Statistical tests are just tools. Using the correct tool for a specific job is much easier, fun, and useful than using the wrong tool. Learning how to select the correct tool takes practice. Sometimes several different tools could be used and address slightly different questions of nuances to the same question. In some cases there is no single perfect tool and we must settle for an imperfect one, understanding its limitations.
Statistics is an area of active research and development, with new tools being developed and tested. Statisticians often disagree about these new tools and how useful they are.
There are several ways to approach thinking about what test is most appropriate.
The following questions should be useful in guiding what tests are better or worse for your question.
There are various ways of using statistics.
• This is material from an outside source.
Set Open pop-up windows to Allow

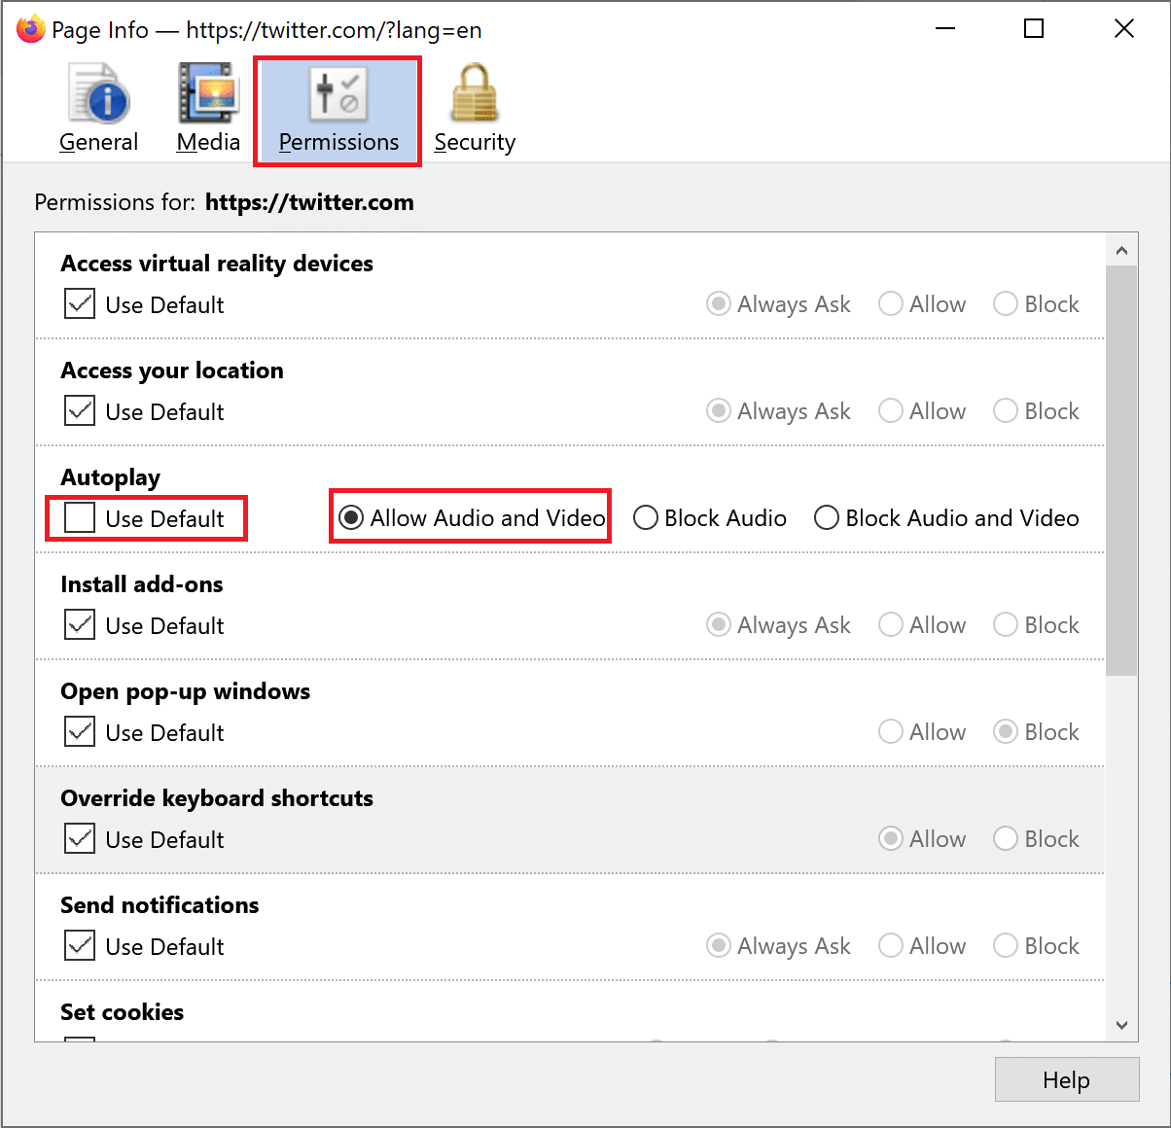[x=891, y=731]
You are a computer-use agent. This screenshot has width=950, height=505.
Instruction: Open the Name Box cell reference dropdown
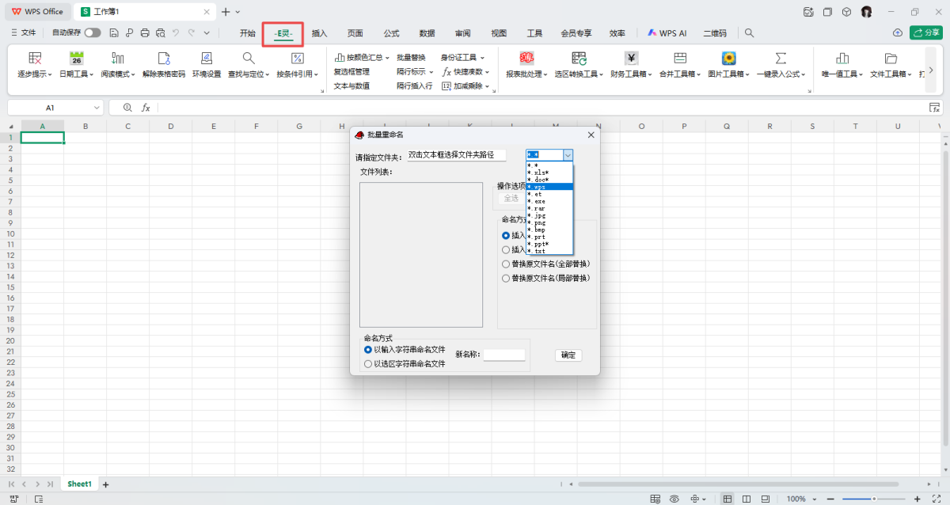coord(97,108)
The following list moves from the easiest to the hardest, practically, computationally, and philosophically.
Description Describes and characterizes populations and samples using descriptive statistics, graphs, and maps (e.g., opinion surveys, polls, population census)
Classification Classifying, identifying and categorizing a sample based on its characters uses descriptive statistics, graphics, and multivariate techniques (e.g., drug effectiveness).
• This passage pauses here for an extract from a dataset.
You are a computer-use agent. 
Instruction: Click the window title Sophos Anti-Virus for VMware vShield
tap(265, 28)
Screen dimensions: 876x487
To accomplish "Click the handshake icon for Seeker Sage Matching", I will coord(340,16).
Comparison Looks for differences between populations, samples, or reference values using ANOVA and similar tests (e.g, species identification and description, identifying criminals and terrorists).
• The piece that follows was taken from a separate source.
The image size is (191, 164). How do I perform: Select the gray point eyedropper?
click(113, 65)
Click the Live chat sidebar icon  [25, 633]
Prediction We can predict future measurements using regression, time series analysis or spatial interpolation (e.g., weather, election results, student success).
Explanation Here we look for the most important drivers of variation in the data to try and understand what is going on (a lot of academic research … e.g., does climate change affect species phenology? does conservation intervention x actually work?).
Do you have one variable, two, more than two, or a lot?
Discrete data can only take particular values, with no grey area in between.
Categorical/nominal counts or frequencies of things in two or more groups/categories, with no intrinsic ordering to these categories (e.g., eye colour, gender, species).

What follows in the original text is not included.